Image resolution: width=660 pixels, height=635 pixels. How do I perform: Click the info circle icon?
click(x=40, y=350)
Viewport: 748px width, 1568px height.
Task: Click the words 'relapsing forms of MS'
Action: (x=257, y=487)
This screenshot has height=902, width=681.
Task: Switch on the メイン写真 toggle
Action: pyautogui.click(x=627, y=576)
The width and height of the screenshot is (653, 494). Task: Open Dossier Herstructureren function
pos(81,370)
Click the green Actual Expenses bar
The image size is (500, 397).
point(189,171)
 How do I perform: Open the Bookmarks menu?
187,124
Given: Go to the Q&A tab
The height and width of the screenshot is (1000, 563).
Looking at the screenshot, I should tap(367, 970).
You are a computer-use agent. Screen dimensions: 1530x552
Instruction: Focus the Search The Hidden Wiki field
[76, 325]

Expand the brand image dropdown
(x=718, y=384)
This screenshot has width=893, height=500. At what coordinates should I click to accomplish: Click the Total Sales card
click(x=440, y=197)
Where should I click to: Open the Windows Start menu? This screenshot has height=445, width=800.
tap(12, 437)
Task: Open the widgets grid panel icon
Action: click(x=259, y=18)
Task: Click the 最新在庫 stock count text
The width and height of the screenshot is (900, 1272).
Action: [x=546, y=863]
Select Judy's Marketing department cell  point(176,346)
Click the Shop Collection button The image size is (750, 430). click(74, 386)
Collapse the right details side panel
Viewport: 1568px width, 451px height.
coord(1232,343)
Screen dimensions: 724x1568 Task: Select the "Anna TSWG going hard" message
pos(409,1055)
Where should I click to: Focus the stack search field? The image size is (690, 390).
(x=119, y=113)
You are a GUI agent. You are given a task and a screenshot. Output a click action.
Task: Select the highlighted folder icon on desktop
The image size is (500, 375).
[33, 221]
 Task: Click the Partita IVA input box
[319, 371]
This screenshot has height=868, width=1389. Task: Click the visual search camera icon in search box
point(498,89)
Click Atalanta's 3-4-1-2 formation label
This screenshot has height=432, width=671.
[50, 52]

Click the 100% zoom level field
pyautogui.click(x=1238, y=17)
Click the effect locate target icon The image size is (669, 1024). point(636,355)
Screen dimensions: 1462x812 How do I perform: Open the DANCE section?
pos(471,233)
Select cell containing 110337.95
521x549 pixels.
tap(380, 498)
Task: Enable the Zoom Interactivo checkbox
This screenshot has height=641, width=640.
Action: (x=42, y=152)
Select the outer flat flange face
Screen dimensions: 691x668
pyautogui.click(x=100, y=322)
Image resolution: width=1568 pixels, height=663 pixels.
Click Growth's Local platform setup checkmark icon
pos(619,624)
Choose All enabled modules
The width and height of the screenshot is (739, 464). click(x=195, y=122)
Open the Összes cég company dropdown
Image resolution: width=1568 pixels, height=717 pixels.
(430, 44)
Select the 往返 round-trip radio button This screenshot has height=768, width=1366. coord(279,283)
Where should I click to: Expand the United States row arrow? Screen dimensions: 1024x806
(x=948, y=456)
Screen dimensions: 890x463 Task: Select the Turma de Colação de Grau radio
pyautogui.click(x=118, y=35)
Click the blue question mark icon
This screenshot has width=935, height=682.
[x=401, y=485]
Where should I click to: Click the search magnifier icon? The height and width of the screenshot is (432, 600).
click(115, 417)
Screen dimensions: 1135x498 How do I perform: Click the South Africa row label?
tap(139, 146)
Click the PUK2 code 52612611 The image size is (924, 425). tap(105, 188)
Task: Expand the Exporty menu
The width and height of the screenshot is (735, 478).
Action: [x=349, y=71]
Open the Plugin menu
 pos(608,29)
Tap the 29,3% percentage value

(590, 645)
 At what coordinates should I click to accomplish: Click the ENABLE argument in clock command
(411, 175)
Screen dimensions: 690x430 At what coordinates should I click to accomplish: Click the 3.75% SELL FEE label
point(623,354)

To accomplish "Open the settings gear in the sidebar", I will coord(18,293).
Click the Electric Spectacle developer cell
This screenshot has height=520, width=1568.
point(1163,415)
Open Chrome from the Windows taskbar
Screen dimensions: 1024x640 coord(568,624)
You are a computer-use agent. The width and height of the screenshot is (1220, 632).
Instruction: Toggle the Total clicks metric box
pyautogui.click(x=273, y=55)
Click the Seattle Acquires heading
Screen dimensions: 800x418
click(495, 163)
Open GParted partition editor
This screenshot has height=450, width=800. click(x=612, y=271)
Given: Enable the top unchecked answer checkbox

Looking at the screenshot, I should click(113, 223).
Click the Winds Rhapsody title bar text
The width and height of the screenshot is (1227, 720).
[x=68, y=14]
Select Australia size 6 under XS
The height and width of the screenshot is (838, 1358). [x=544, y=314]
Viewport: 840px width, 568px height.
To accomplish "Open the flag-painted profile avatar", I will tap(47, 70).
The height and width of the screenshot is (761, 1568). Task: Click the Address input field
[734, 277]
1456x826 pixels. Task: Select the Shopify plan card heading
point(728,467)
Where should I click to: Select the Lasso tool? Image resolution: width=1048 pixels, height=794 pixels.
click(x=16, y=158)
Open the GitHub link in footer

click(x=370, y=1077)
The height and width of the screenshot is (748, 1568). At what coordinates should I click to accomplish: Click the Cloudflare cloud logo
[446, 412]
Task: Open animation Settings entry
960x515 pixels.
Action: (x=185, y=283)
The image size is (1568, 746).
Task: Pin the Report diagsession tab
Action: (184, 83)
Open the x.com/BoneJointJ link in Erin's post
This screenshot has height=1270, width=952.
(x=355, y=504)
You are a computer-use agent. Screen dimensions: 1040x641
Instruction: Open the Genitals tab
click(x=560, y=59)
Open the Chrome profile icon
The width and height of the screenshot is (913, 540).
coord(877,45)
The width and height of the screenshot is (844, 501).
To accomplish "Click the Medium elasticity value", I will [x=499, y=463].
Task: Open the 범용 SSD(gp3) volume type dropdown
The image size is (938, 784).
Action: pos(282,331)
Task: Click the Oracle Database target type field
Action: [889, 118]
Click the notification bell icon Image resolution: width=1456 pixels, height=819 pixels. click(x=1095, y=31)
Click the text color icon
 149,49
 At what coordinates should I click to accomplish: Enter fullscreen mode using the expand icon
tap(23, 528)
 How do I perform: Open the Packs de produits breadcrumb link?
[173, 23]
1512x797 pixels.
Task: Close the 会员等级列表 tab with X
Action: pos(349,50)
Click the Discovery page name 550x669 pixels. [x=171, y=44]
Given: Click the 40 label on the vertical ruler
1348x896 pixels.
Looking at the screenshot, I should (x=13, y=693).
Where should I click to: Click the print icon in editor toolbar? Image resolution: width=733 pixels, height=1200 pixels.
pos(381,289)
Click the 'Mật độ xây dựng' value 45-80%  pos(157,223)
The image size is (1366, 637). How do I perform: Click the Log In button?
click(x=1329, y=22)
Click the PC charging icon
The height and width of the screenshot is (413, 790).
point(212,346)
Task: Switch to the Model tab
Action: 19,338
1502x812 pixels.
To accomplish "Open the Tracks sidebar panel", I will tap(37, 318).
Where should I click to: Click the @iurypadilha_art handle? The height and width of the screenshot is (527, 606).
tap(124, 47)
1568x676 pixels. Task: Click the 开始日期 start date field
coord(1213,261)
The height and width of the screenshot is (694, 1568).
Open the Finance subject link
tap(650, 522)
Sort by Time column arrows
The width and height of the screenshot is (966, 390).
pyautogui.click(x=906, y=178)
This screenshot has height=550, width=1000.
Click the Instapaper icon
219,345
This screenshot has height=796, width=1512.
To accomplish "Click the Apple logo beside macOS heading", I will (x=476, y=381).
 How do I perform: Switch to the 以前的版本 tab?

• WORK TO COMPLETE: Once more and in full, please write out the listing above exactly.

• SOLVED PROBLEM:
Image resolution: width=660 pixels, height=635 pixels. How do I perform: Click the info circle icon?
click(x=40, y=350)
Viewport: 748px width, 1568px height.
Task: Click the words 'relapsing forms of MS'
Action: (x=257, y=487)
This screenshot has height=902, width=681.
Task: Switch on the メイン写真 toggle
Action: pyautogui.click(x=627, y=576)
The width and height of the screenshot is (653, 494). Task: Open Dossier Herstructureren function
pos(81,370)
Click the green Actual Expenses bar
The image size is (500, 397).
point(189,171)
 How do I perform: Open the Bookmarks menu?
187,124
Given: Go to the Q&A tab
The height and width of the screenshot is (1000, 563).
Looking at the screenshot, I should tap(367, 970).
You are a computer-use agent. Screen dimensions: 1530x552
Instruction: Focus the Search The Hidden Wiki field
[76, 325]

Expand the brand image dropdown
(x=718, y=384)
This screenshot has width=893, height=500. At what coordinates should I click to accomplish: Click the Total Sales card
click(x=440, y=197)
Where should I click to: Open the Windows Start menu? This screenshot has height=445, width=800.
tap(12, 437)
Task: Open the widgets grid panel icon
Action: click(x=259, y=18)
Task: Click the 最新在庫 stock count text
The width and height of the screenshot is (900, 1272).
Action: [x=546, y=863]
Select Judy's Marketing department cell  point(176,346)
Click the Shop Collection button The image size is (750, 430). click(74, 386)
Collapse the right details side panel
Viewport: 1568px width, 451px height.
coord(1232,343)
Screen dimensions: 724x1568 Task: Select the "Anna TSWG going hard" message
pos(409,1055)
Where should I click to: Focus the stack search field? The image size is (690, 390).
(x=119, y=113)
You are a GUI agent. You are given a task and a screenshot. Output a click action.
Task: Select the highlighted folder icon on desktop
The image size is (500, 375).
[33, 221]
 Task: Click the Partita IVA input box
[319, 371]
This screenshot has height=868, width=1389. Task: Click the visual search camera icon in search box
point(498,89)
Click Atalanta's 3-4-1-2 formation label
This screenshot has height=432, width=671.
[50, 52]

Click the 100% zoom level field
pyautogui.click(x=1238, y=17)
Click the effect locate target icon The image size is (669, 1024). point(636,355)
Screen dimensions: 1462x812 How do I perform: Open the DANCE section?
pos(471,233)
Select cell containing 110337.95
521x549 pixels.
tap(380, 498)
Task: Enable the Zoom Interactivo checkbox
This screenshot has height=641, width=640.
Action: (x=42, y=152)
Select the outer flat flange face
Screen dimensions: 691x668
pyautogui.click(x=100, y=322)
Image resolution: width=1568 pixels, height=663 pixels.
Click Growth's Local platform setup checkmark icon
pos(619,624)
Choose All enabled modules
The width and height of the screenshot is (739, 464). click(x=195, y=122)
Open the Összes cég company dropdown
Image resolution: width=1568 pixels, height=717 pixels.
(430, 44)
Select the 往返 round-trip radio button This screenshot has height=768, width=1366. coord(279,283)
Where should I click to: Expand the United States row arrow? Screen dimensions: 1024x806
(x=948, y=456)
Screen dimensions: 890x463 Task: Select the Turma de Colação de Grau radio
pyautogui.click(x=118, y=35)
Click the blue question mark icon
This screenshot has width=935, height=682.
[x=401, y=485]
Where should I click to: Click the search magnifier icon? The height and width of the screenshot is (432, 600).
click(115, 417)
Screen dimensions: 1135x498 How do I perform: Click the South Africa row label?
tap(139, 146)
Click the PUK2 code 52612611 The image size is (924, 425). tap(105, 188)
Task: Expand the Exporty menu
The width and height of the screenshot is (735, 478).
Action: [x=349, y=71]
Open the Plugin menu
 pos(608,29)
Tap the 29,3% percentage value

(590, 645)
 At what coordinates should I click to accomplish: Click the ENABLE argument in clock command
(411, 175)
Screen dimensions: 690x430 At what coordinates should I click to accomplish: Click the 3.75% SELL FEE label
point(623,354)

To accomplish "Open the settings gear in the sidebar", I will coord(18,293).
Click the Electric Spectacle developer cell
This screenshot has height=520, width=1568.
point(1163,415)
Open Chrome from the Windows taskbar
Screen dimensions: 1024x640 coord(568,624)
You are a computer-use agent. The width and height of the screenshot is (1220, 632).
Instruction: Toggle the Total clicks metric box
pyautogui.click(x=273, y=55)
Click the Seattle Acquires heading
Screen dimensions: 800x418
click(495, 163)
Open GParted partition editor
This screenshot has height=450, width=800. click(x=612, y=271)
Given: Enable the top unchecked answer checkbox

Looking at the screenshot, I should click(113, 223).
Click the Winds Rhapsody title bar text
The width and height of the screenshot is (1227, 720).
[x=68, y=14]
Select Australia size 6 under XS
The height and width of the screenshot is (838, 1358). [x=544, y=314]
Viewport: 840px width, 568px height.
To accomplish "Open the flag-painted profile avatar", I will tap(47, 70).
The height and width of the screenshot is (761, 1568). Task: Click the Address input field
[734, 277]
1456x826 pixels. Task: Select the Shopify plan card heading
point(728,467)
Where should I click to: Select the Lasso tool? Image resolution: width=1048 pixels, height=794 pixels.
click(x=16, y=158)
Open the GitHub link in footer

click(x=370, y=1077)
The height and width of the screenshot is (748, 1568). At what coordinates should I click to accomplish: Click the Cloudflare cloud logo
[446, 412]
Task: Open animation Settings entry
960x515 pixels.
Action: (x=185, y=283)
The image size is (1568, 746).
Task: Pin the Report diagsession tab
Action: (184, 83)
Open the x.com/BoneJointJ link in Erin's post
This screenshot has height=1270, width=952.
(x=355, y=504)
You are a computer-use agent. Screen dimensions: 1040x641
Instruction: Open the Genitals tab
click(x=560, y=59)
Open the Chrome profile icon
The width and height of the screenshot is (913, 540).
coord(877,45)
The width and height of the screenshot is (844, 501).
To accomplish "Click the Medium elasticity value", I will [x=499, y=463].
Task: Open the 범용 SSD(gp3) volume type dropdown
The image size is (938, 784).
Action: pos(282,331)
Task: Click the Oracle Database target type field
Action: [889, 118]
Click the notification bell icon Image resolution: width=1456 pixels, height=819 pixels. click(x=1095, y=31)
Click the text color icon
 149,49
 At what coordinates should I click to accomplish: Enter fullscreen mode using the expand icon
tap(23, 528)
 How do I perform: Open the Packs de produits breadcrumb link?
[173, 23]
1512x797 pixels.
Task: Close the 会员等级列表 tab with X
Action: pos(349,50)
Click the Discovery page name 550x669 pixels. [x=171, y=44]
Given: Click the 40 label on the vertical ruler
1348x896 pixels.
Looking at the screenshot, I should (x=13, y=693).
Where should I click to: Click the print icon in editor toolbar? Image resolution: width=733 pixels, height=1200 pixels.
pos(381,289)
Click the 'Mật độ xây dựng' value 45-80%  pos(157,223)
The image size is (1366, 637). How do I perform: Click the Log In button?
click(x=1329, y=22)
Click the PC charging icon
The height and width of the screenshot is (413, 790).
point(212,346)
Task: Switch to the Model tab
Action: 19,338
1502x812 pixels.
To accomplish "Open the Tracks sidebar panel", I will tap(37, 318).
Where should I click to: Click the @iurypadilha_art handle? The height and width of the screenshot is (527, 606).
tap(124, 47)
1568x676 pixels. Task: Click the 开始日期 start date field
coord(1213,261)
The height and width of the screenshot is (694, 1568).
Open the Finance subject link
tap(650, 522)
Sort by Time column arrows
The width and height of the screenshot is (966, 390).
pyautogui.click(x=906, y=178)
This screenshot has height=550, width=1000.
Click the Instapaper icon
219,345
This screenshot has height=796, width=1512.
To accomplish "Click the Apple logo beside macOS heading", I will (x=476, y=381).
 How do I perform: Switch to the 以前的版本 tab?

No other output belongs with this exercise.